Como a sociedade muda quando você adota um sistema de compliance

O compliance em geral busca não só a adequação dos processos das empresas a normas, mas a introdução e manutenção de uma cultura de ética, transparência e integridade no mundo corporativo.

De acordo com uma pesquisa da Deloitte e a International Chamber of Commerce – Brasil, a cultura organizacional foi destacada como o principal fator de prevenção a incidentes de fraude ou irregularidade. Já o segundo lugar ficou com a adesão das lideranças às práticas de compliance.

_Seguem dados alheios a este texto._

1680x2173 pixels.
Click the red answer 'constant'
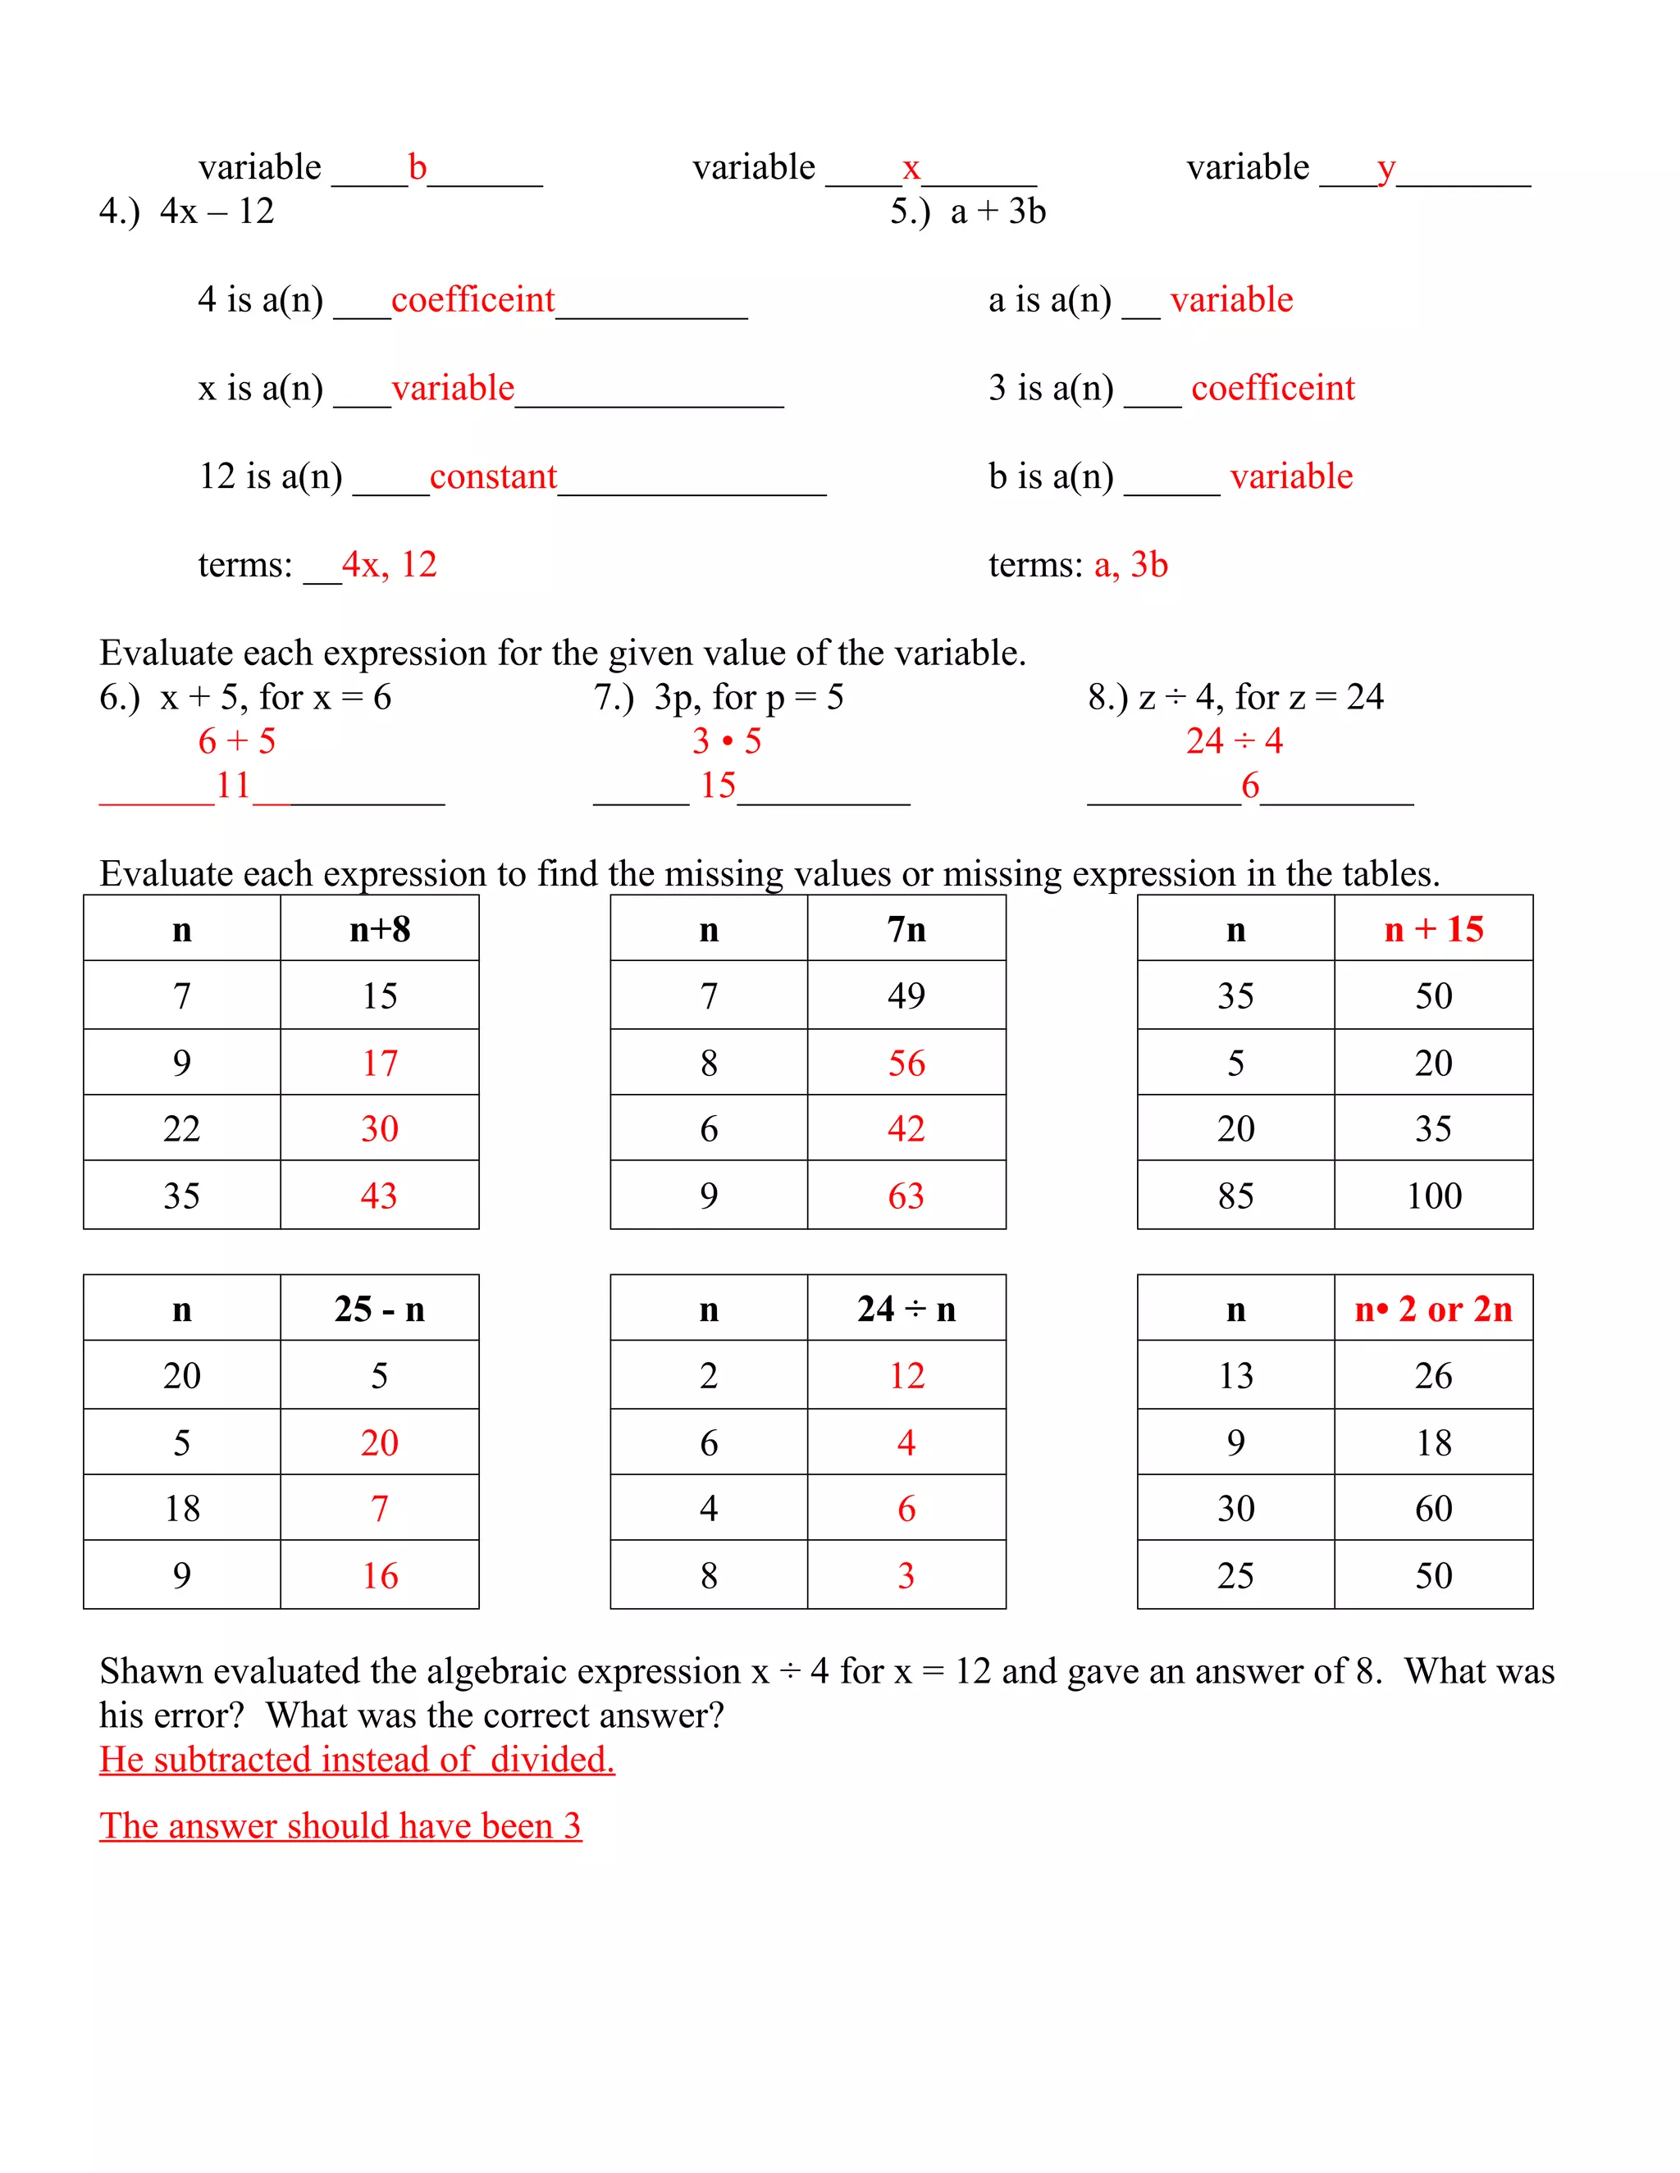(493, 476)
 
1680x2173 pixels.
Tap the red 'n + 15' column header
(1433, 929)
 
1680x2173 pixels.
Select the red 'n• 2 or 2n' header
(1433, 1310)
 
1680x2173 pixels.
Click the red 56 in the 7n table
(906, 1064)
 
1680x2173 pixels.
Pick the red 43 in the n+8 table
(379, 1196)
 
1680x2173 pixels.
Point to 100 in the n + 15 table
(1433, 1196)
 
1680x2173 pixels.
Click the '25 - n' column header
(379, 1310)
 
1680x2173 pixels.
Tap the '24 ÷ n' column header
(906, 1310)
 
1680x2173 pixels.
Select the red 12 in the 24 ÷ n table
(906, 1376)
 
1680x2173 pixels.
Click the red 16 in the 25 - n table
(379, 1576)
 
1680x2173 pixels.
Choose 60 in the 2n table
(1433, 1510)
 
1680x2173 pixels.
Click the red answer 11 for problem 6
(233, 786)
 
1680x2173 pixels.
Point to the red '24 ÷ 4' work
(1234, 741)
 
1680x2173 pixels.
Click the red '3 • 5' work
(727, 741)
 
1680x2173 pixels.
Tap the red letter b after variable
(417, 167)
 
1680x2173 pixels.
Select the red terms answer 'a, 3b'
(1130, 565)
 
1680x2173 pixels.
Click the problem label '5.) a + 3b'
(967, 212)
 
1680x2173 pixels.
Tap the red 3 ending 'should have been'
(573, 1826)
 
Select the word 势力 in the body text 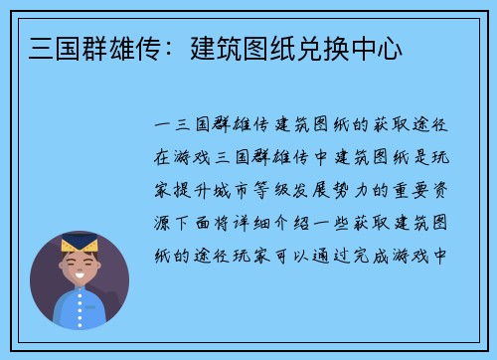click(355, 189)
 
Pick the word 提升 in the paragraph click(194, 189)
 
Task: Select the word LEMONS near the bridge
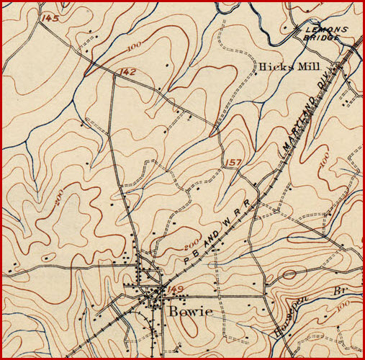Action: (325, 30)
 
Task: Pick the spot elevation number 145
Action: (50, 17)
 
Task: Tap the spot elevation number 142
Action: (128, 71)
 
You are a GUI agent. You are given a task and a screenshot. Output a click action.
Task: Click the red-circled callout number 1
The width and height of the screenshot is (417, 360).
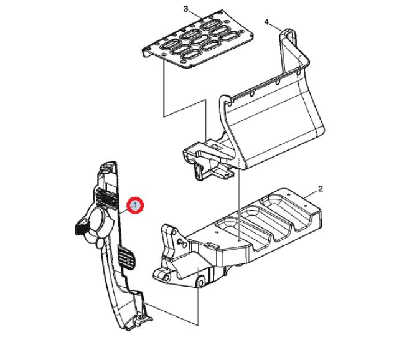[x=135, y=206]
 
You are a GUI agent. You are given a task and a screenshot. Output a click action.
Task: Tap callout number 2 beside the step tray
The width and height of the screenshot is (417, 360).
[x=320, y=189]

Um sistema de compliance consegue integrar a empresa, trazendo a alta direção mais próxima dos funcionários. Através de treinamentos virtuais promovidos por membros da liderança, ou até um e-mail automático assinado pelo diretor, fica possível mostrar como essas pessoas valorizam a cultura do compliance sem comprometer suas agendas cheias.

Quando os funcionários confiam mais na alta direção, confiam mais na empresa. Além disso, a corrupção dos líderes das empresas criou uma forte descrença nos benefícios de levar uma vida ética dentro e fora do trabalho. Mas quando os diretores mostram seu comprometimento, podem inspirar uma cultura que transpassa as barreiras do escritório.

Outro impacto social dos sistemas de compliance é estimular a adoção de tecnologias cada vez mais inovadoras em ambientes que ainda não possuem esse hábito. A partir disso, provocamos mudanças no formato do trabalho daqui para frente.

Por exemplo, um estudo da Information Services Group (ISG) mostrou que a Automação de Processo Robótica (RPA) permite que empresas executem processos de negócios cinco a dez vezes mais rápido com uma média de 37% menos recursos.

No entanto, o estudo ressaltou que esses ganhos de produtividade não estão resultando em perda de empregos. Eles permitem que os funcionários lidem com tarefas de maior valor e em maior volume.

Ou seja, a tecnologia tem a capacidade de melhorar a forma como trabalhamos e os resultados do nosso trabalho, que não só nos torna mais satisfeitos com o trabalho, como nos permite focar em atividades mais interessantes. Isso melhora nossa relação com o ambiente de trabalho e nos torna mais felizes em geral.